Reference Document http://blog.csdn.net/licongcong_0224/article/details/12972889 Reference document http://www.powerxing.com/install-hadoop/ Reference Document http://www.powerxing.com/install-hadoop-cluster/ Hadoop cluster installation configuration tutorial
Critical: Note that all host names need to be set for specification. You cannot use underscores to make delimiters, only with a minus sign. You cannot use an IP address in the configuration file at the same time. Instead, use the host name.
I was in the process of installation because of these 2 reasons. Causes the cluster to not establish correctly. HDFs Dfsadmin-report, unable to display correct information
Preparation Stage 3 simulator, installation of the CENTOS7 system

Ip	Host Name	User name	Password
192.168.1.151	hadoop-master-001	Hadoop
192.168.1.152	hadoop-slave-001	Hadoop
192.168.1.153	hadoop-slave-002	Hadoop

Add Users

Useradd Hadoop
passwd Hadoop

Disable Transparent Hugepage
View the status of Transparent Hugepage

Cat/sys/kernel/mm/transparent_hugepage/enabled

return results

[Always] madvise never

Permanently closed

Vim/etc/rc.local
Add the following code:
if Test-f/sys/kernel/mm/transparent_hugepage/enabled; then
   echo never >/ sys/kernel/mm/transparent_hugepage/enabled
fi
if test-f/sys/kernel/mm/transparent_hugepage/defrag; then
   echo never >/sys/kernel/mm/transparent_hugepage/defrag
fi

Restarting the machine
View status

Cat/sys/kernel/mm/transparent_hugepage/enabled

return results

Always madvise [never]

System Software Installation Java installation
Installing Oracle's Java SDK

Download Link: http://www.oracle.com/technetwork/java/javase/downloads/jdk8-downloads-2133151.html
wget http://download.oracle.com/otn-pub/java/jdk/8u72-b15/jdk-8u72-linux-x64.rpm?

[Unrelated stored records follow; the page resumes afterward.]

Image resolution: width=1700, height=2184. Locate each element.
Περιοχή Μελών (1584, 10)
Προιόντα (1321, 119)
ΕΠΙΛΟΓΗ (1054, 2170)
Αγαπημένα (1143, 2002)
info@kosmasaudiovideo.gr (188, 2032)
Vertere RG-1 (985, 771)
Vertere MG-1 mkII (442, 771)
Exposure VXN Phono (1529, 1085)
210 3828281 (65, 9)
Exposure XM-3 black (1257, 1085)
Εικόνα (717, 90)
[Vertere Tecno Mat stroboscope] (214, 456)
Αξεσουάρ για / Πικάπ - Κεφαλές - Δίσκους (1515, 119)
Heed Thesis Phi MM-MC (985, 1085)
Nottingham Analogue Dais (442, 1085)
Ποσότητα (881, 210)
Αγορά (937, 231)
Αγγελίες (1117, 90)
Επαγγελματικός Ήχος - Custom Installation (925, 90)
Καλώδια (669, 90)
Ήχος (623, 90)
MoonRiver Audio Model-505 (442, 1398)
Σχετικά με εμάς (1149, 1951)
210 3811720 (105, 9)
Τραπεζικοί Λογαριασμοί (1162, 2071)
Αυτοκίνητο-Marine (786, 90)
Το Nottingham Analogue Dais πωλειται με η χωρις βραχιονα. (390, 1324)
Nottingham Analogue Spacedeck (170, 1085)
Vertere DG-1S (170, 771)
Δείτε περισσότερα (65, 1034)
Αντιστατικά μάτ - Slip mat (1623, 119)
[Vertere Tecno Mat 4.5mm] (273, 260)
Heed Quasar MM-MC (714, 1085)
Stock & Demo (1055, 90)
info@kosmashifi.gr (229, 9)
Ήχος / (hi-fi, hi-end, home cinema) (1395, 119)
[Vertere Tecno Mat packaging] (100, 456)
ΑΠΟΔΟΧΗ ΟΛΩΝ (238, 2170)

Authparam=1453706601_fb0540fefe22922be611d401fbbf4d75

After downloading to local, install via Yum
Yum Localinstall jdk-8u72-linux-x64.rpm

Verifying the Java version
Java--version

Setting Java_home Environment variables
Vim/etc/profile
Export Java_home= "/usr/java/default"

Hosts are set up on both master and slave servers

192.168.1.151 hadoop-master-001
192.168.1.152 hadoop-slave-001
192.168.1.153 hadoop-slave-002

Get through 001 to 001, 002,003 SSH without password login
Install SSH on the 001 machine to enter the HDFs user's. SSH directory using ssh-keygen-t RSA to generate the public and private keys (continuous carriage return, no password set) Copy the public key file to the user directory of the HDFs of the machine to be accessed. SSH Directory
SCP ~/.ssh/id_rsa.pub Hadoop@hadoop-master-001:/home/hadoop/.ssh/authorized_keys
SCP ~/.ssh/id_rsa.pub Hadoop@hadoop-slave-001:/home/hadoop/.ssh/authorized_keys SCP ~/.ssh/id_rsa.pub Hadoop@hadoop-slave-001:/home/hadoop/.ssh/authorized_keys
Detect if you can log in without requiring a password
SSH localhost
SSH hadoop@hadoop-master-001
SSH hadoop@hadoop-slave-001
SSH hadoop@hadoop-slave-001
Only 001 is master, and if you have more than one namenode, or RM, you need to get through all master to the rest of the rest of the node password-free login. (Append 001 Authorized_keys to Authorized_keys of 002 and 003)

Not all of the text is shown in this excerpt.